TASKS TO PERFORM:
(1) Answer these questions about the passage on node concern levels, using only what the passage states.
(a) What value do all the earlier models start the concern level at?
(b) What does the value c_i^out = -1 mean for a node?
(c) Once a node's c^out value is no longer -1, can it return to -1?
(2) Continue the passage on node concern levels in two-layer systems, picking up right after its last sentence.

GIVEN PASSAGE:
Here, we expand on the realization that there may be ambiguity in our 3^rd feature and that this ambiguity may influence our ability to understand our 2^nd feature: a node may interpret a large set of available information (from features 1 and/or 2) and come to conclusion of ‘no concern’, or instead, there may be no information to interpret, which may also lead to a conclusion of ‘no concern’. To determine whether or not this potential ambiguity may impact the performance of our algorithm, we explore an alternative scenario compared to all models above which initialize their concern level to 0. This is, of course, reasonable since at the default state without attacks there is no reason to increase this value. Especially when dealing with two-layer systems, in which there is no potential for direct observation of information (i.e. feature 1), we need to distinguish whether the information of my same-layer neighbors is based on data received from the other layer or if they just report their default value, which carries no real content. The same-layer neighbors dominate the calculation of the average and even if a neighbor from the other layer attempts to inform about an attack, the same-layer neighbors may force the average to stay at the no-attack state, just by being in their default state. Therefore, we introduce a new value for the concern level, c_i^out = -1, which indicates that the node has never received information about the other layer from any neighbor. These nodes are ignored in the calculation of the averages above, which run only over nodes which have c^out values different than -1. Once a node gets a c^out value different than -1, it can never get back to -1.

DATASET SECTION:
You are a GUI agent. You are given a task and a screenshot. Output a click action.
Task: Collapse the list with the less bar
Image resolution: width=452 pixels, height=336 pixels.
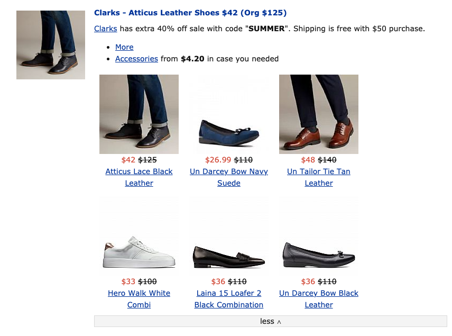[270, 321]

SOLVED PROBLEMS:
(1)
(a) 0.
(b) The node has never received information about the other layer from any neighbor.
(c) No, it can never get back to -1.

(2)
Figure 6 [MODEL 4] The change in accuracy for the same conditions described in Figure 3, where now nodes use Model 4 as their detection algorithm.

We can apply this idea of ignoring the nodes with no new information about the other layer to both of the earlier models as well. In Figure 6 we show the results that correspond to the conditions of Model 4, where we now initialize all concern levels to a default state of -1. The plots in this model are practically the same as in Model 3, and we have found a plot very similar to Figure 4, when simulated under the conditions of Model 2 (not shown here). Critically, this means the initial state of the system is irrelevant to the behavior of the algorithm because the nodes continuously update their status according to current information, and completely forget their initial status. This insight vastly simplifies the computational burden of design testing.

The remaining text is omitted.